Über den leider nicht ganz so harmlosen historischen Schmu der Reichsbürger-Revolutionsfantasten
Über den leider nicht ganz so harmlosen historischen Schmu der Reichsbürger-Revolutionsfantasten
Der Sturm auf das Kapitol, mit dem Trump-Anhänger am 6. Januar die Bestätigung des Wahlsieges von Joe Biden verhindern wollten, sollte den revolutionären Anspruch der neuen rechten Bewegungen unterstreichen. Doch schon Trumps Wahlslogan „Make America great again!“ (MAGA) zeugt von einem eher restaurativen als revolutionären Charakter dieser Bewegung. Ihr geht es um nationale Wiedergeburt, die Wiederherstellung einer glorreichen Vergangenheit. Die Forschung nennt das einen klassischen „palingenetischen Mythos“, wie er typisch für ultranationalistische Bewegungen der jüngeren Geschichte bis hin zum Faschismus ist.
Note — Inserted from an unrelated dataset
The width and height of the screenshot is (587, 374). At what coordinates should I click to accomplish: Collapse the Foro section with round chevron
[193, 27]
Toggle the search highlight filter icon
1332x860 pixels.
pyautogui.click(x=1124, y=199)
Von dieser Marschrichtung ins Gestern zeugten auch die bei der Randale im US-Kapitol mitgeführten Fahnen und Abzeichen. Anders als das Merchandise-Material des neuen QAnon-Verschwörungskults und die ebenfalls sichtbare Nazi-Symbolik stammte vieles, was auf den Bildern zu sehen war, aus dem Zeichenfundus der amerikanischen Geschichte. Die so genannte Gadsden Flag mit der Klapperschlange verwies ebenso wie die Pelzgewänder, in die sich manche der Angreifer gehüllt hatten, auf die Gründungphase der USA, die Fahne der Konföderierten auf den amerikanischen Sezessionskrieg. Damit war das historische Terrain bestimmt, in dem das Selbstverständnis der Trump-Getreuen wurzelt: Freiheitskampf, Rebellion und Widerstand gegen „fremde Mächte“ und alles als unamerikanisch Erachtete.
Angesichts der Vorbildfunktion, die die äußerste US-Rechte für ihr deutsches Pendant hat, lohnt sich ein Blick auf vergleichbare Referenzen hierzulande. Zahlreiche Propagandaelemente haben es dank globaler Vernetzung längst über den Atlantik geschafft. QAnon findet ebenso wie zahlreiche Memes der US-Alt-Right längst auch in Deutschland Verbreitung. Doch die historischen Referenzen der hiesigen Nationalisten weisen naturgemäß auf andere Kontexte. In ihren symbolischen Anleihen zeichnen sich zwei Schwerpunkte ab, die ebenfalls auf Freiheitskampf und vergangene Größe rekurrieren:
Besonders auf dem Gebiet der ehemaligen DDR ist eine Gleichsetzung der Bundesregierung mit dem Schlussstadium des SED-Regimes beliebt. Dafür steht das griffige Kürzel DDR 2.0 für die Bundesrepublik oder auch der AfD-Wahl-Slogan „Vollende die Wende“. Schließlich habe man das „System Honecker“ fallen sehen, warum sollte das mit dem „System Merkel“ nicht ebenfalls gelingen?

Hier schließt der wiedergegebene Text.